One danger is that a component suddenly fails at the airport.  But of course if it really broke it probably wouldn’t be usable on the trip anyway.  So one tip would be to use smaller, newer, lighter items, preferably less than two years old if possible.  It’s not a problem to charge everything the night before.   

Of course, there are more technical complications in Europe.  The current is different, and transformers must be used.  The proper connections probably have to be purchased.  Connectivity and availability of some services could be different.  There are sites (like this) that outline  the options for cell phone rental, v. beefing up your own plan with your own phone, here.  It depends on what company you have, and the specifics are likely to change quickly over time. 

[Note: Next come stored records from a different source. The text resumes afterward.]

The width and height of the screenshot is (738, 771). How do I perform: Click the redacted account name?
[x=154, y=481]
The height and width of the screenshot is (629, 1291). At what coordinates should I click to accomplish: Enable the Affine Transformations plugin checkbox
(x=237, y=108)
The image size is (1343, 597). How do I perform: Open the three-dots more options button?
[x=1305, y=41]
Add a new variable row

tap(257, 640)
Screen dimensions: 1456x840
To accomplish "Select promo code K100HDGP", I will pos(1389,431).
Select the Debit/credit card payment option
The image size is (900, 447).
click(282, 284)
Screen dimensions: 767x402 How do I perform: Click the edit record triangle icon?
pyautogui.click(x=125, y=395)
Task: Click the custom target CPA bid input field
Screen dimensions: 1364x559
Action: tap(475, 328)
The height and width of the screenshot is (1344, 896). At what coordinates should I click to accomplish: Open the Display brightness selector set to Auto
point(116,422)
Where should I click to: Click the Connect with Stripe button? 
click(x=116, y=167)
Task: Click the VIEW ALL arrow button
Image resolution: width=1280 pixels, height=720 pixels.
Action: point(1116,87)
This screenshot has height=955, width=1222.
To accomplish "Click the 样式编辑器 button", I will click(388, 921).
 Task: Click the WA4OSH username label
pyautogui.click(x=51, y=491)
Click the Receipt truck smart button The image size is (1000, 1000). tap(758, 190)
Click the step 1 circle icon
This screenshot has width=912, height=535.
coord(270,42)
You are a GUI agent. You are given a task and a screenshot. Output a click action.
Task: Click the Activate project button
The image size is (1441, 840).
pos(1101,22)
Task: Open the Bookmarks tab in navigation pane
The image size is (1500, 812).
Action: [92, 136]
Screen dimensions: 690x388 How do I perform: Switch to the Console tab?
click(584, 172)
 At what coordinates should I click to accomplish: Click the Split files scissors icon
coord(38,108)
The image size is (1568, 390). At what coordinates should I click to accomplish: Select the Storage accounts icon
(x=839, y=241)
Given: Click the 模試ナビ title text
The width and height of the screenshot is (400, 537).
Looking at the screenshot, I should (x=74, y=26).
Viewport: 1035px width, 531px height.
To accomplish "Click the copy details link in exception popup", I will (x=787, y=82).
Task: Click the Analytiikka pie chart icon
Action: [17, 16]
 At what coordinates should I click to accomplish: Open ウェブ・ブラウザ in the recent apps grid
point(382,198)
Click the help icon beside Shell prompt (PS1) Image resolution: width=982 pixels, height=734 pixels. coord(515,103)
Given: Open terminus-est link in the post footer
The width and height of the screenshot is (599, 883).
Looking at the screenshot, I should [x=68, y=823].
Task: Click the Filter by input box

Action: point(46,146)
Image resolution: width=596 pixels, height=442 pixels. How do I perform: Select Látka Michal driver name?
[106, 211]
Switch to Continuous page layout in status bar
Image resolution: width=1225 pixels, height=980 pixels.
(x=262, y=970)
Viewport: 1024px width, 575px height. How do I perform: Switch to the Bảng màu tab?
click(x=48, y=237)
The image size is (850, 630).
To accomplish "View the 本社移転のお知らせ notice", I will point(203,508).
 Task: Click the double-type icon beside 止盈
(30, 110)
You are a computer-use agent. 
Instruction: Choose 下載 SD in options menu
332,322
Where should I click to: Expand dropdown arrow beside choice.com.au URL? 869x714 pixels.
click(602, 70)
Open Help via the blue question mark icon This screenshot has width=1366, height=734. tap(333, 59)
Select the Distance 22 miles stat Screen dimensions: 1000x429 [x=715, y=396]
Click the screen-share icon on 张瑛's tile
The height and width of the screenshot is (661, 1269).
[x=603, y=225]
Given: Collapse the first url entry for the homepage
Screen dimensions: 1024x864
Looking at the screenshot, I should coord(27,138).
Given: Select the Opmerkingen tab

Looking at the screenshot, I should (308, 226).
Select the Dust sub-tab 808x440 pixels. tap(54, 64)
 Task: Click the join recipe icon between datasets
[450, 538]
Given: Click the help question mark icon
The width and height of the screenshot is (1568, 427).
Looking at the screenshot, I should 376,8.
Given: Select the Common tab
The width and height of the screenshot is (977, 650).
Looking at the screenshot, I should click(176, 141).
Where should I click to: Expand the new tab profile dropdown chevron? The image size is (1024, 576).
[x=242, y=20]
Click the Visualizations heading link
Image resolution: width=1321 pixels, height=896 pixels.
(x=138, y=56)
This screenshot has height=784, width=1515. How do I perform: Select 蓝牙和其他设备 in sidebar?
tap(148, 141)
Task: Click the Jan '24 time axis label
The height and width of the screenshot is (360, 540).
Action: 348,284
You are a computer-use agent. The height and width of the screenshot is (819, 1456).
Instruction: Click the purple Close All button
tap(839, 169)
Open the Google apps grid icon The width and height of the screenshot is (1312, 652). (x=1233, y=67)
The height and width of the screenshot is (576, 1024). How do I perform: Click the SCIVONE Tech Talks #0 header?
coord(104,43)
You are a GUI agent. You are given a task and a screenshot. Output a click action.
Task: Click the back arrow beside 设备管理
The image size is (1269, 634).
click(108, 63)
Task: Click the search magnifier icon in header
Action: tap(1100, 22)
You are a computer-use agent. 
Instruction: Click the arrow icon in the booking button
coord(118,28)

Wolf Blitzer, in one interview, raised the issue that it would be possible to miniaturize explosive chemicals to the point that they could be inserted into electronics that work.  The answer from the government was that a “balance must be struck.” 

In any case, an environment could develop where it is much more difficult to travel with electronics by air (especially overseas) than it has been.  This can be very important to an independent blogger like me.  An “establishment” journalist has a company behind him to take care of the logistics and keep him or her wired; I do not.  Various ideas come up.  One is obviously collaboration with others.  That possibility will actually be explored pretty soon.   But the collaboration could lead to much more travel (especially to some areas, like California, Canada, the UK, especially if video or music production is involved) than in the past.  Another idea is that hotels could do a better job than they do now of providing reliable “business centers” (with enough security) than they do now.  (Most standard hotels have one or two computer terminals in their business room – I’ve used them to print out return airline boarding passes – oh, I ought to use the smart phone – but what if these become forbidden?)  The Amtrak Arrive magazine has a short piece on this problem on p. 58 of its July/August 2014 issue (“Rethinking the Business Center”) but these ideas seem only to help companies or organizations of some size.
Another aspect for an individual blogger or “pundit” is being reachable and able to respond if there is some sort of problem, especially on trips longer than 3-4 business days, not counting weekends and holidays.  Typically, right now, there is no one else who could answer in my stead.  (This leads to consideration of the “digital executor” issue taken up here before; because I, like everyone eventually, can pass away, too).  If I have access when travel, even if through a hotel business center, and can address problems in a secure and timely manner, then that is OK. 
One issue if significance is having a support contract with your provider.   But social media companies don’t provide contracts, and Google does not offer one for Blogger.  I think it would be nice if it would, maybe $100-$200 a year, depending on number of blogs.  That would give more response to problems and “due process” in certain kinds of situations.  On the other hand, it has worked since 2006;  that same year (2006), a company that did provide a support contract for a javastarter site failed. 

Most of my concerns here relate to travel within and among the US and other "western" countries.  Many services are not available in authoritarian countries (like China), and travel to some of these places for openly LGBT people may be dangerous.  I'm going to look into this myself further, maybe with attorneys,. maybe the State Department.   

Let me add also that Virginia Hospital Center (next door) tells me that patients can have wireless Internet access in their rooms if they are able to work (despite the cell phone ban), in a comment they made on my movies blog for a July 6 entry. 

Second picture is Minneapolis, 2011.